Peripheral activities include information events, such as seminars and the Product Demo and Launching Pad, as well as social networking occasions. The event is concurrent with the Hong Kong International Stationery Fair the HKTDC Hong Kong International Licensing Show and the HKTDC Hong Kong Baby Products Fair. This enlarges the scope for sourcing and presents more opportunities for productive business partnerships. It incorporates elements of the discontinued HKTDC Summer Sourcing Show for Gifts, Houseware & Toys.

===Major exhibit categories===
Candy Toys, Educational Toys & Games, Electronic & Remote Control Toys,
Hobby Goods, Magic Items, Multiple Products/ General Merchandise, Outdoor & Sporting Items, Paper Products & Toy Packaging, Party Items, Toy Parts & Accessories, Soft Toys & Dolls, Vehicles, Mechanical Toys & Action Figures, Video Games

==Hong Kong International Stationery Fair==
Co-organized by the Hong Kong Trade Development Council (HKTDC) and Messe Frankfurt (HK) Ltd., the Hong Kong International Stationery Fair is held annually in January in Hong Kong, China, offering a range of stationery and back-to-school items, including artist's supplies, children's stationery, office equipment, educational systems, gift stationery, writing instruments and many more.
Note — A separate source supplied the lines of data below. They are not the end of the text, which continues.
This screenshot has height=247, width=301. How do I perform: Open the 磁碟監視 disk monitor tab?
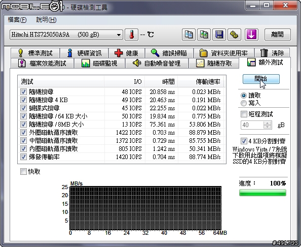click(x=99, y=63)
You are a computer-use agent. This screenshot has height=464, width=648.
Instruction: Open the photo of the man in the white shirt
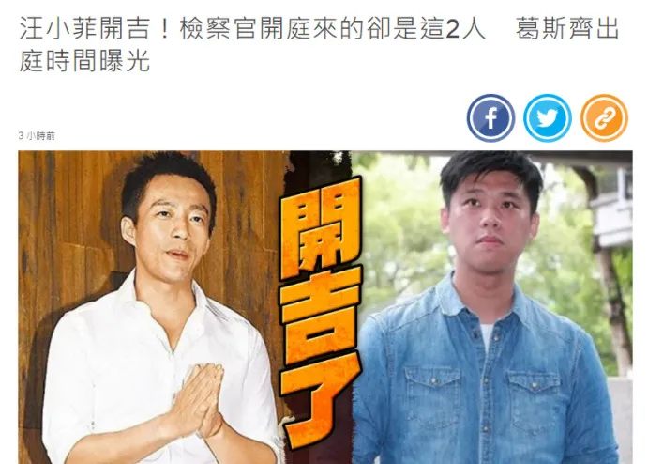coord(155,307)

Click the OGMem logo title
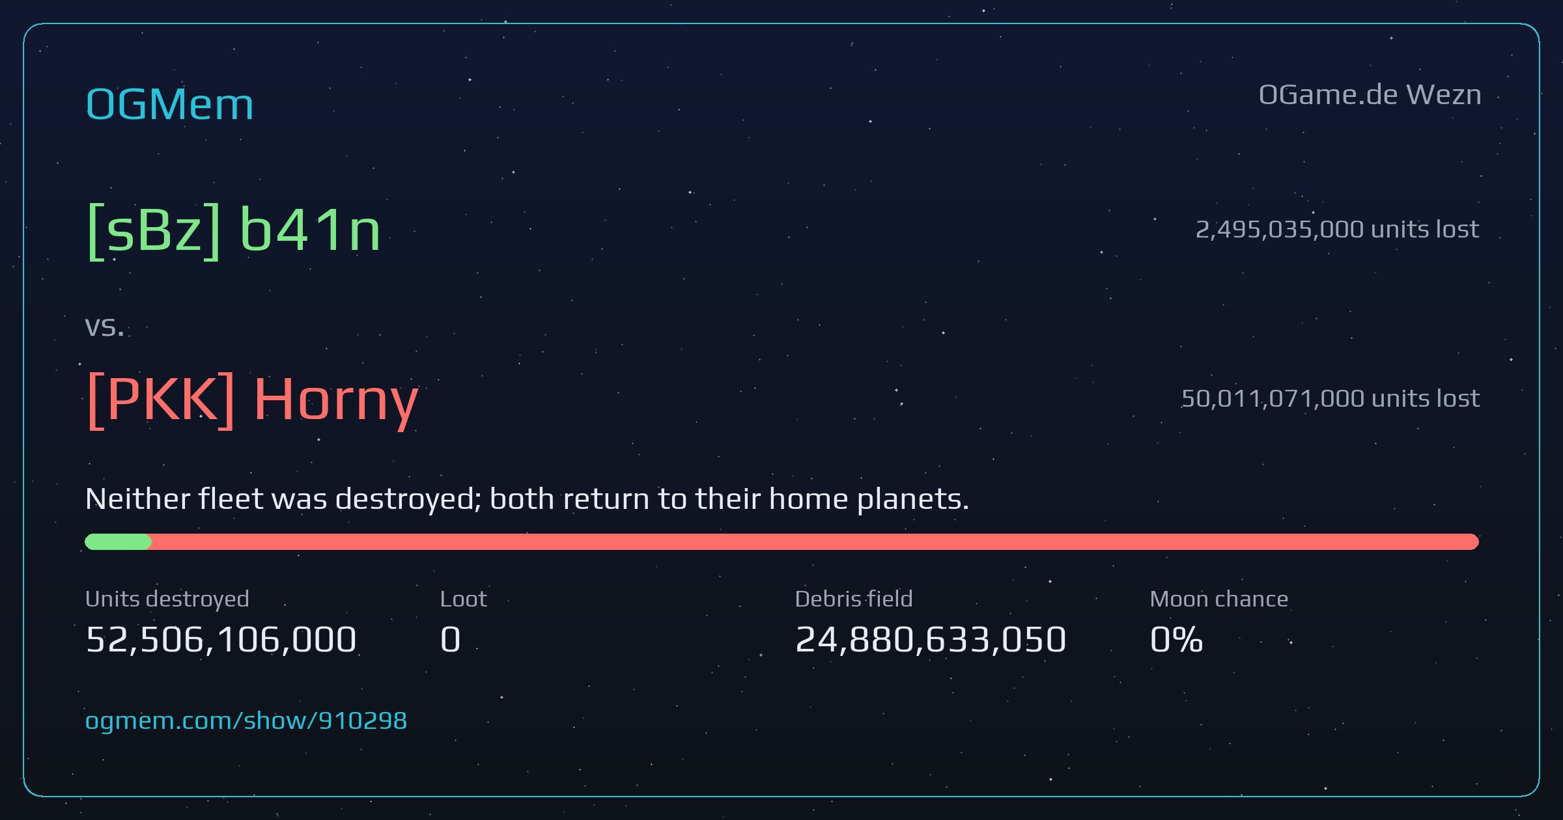pyautogui.click(x=169, y=104)
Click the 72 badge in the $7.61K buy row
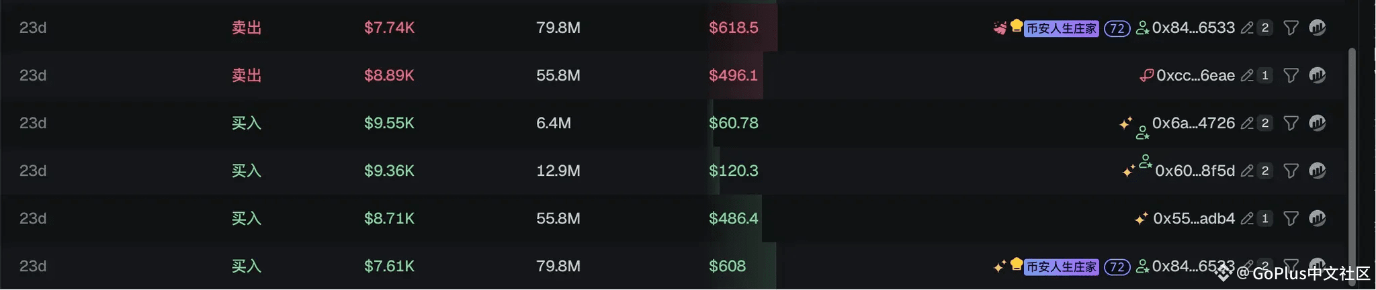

The event is concurrent with the HKTDC Hong Kong Toys & Games Fair and the HKTDC Hong Kong International Licensing Show . This enlarges the scope for sourcing and presents more opportunities for productive business partnerships.

===Major exhibit categories===

Artist's Supplies, Children’ Stationery & School Supplies, Computer Peripherals & Related Accessories, Consumables for Office Equipment
Gift Stationery, Office Equipment, Paper & Printing Products, Writing Equipment

==World Boutique==
World Boutique, Hong Kong is organised by the Hong Kong Trade Development Council (HKTDC) and held concurrently with the Hong Kong Fashion Week at the Hong Kong Convention and Exhibition Centre in January every year. It showcases the latest branded fashion products, designers' collections, fashion accessories, home fashion, and lifestyle products and small gifts.

== Hong Kong International Medical and Healthcare Fair ==

The Hong Kong International Medical and Healthcare Fair is an annual fair that brings together firms and professionals in the areas of medical equipment and healthcare services.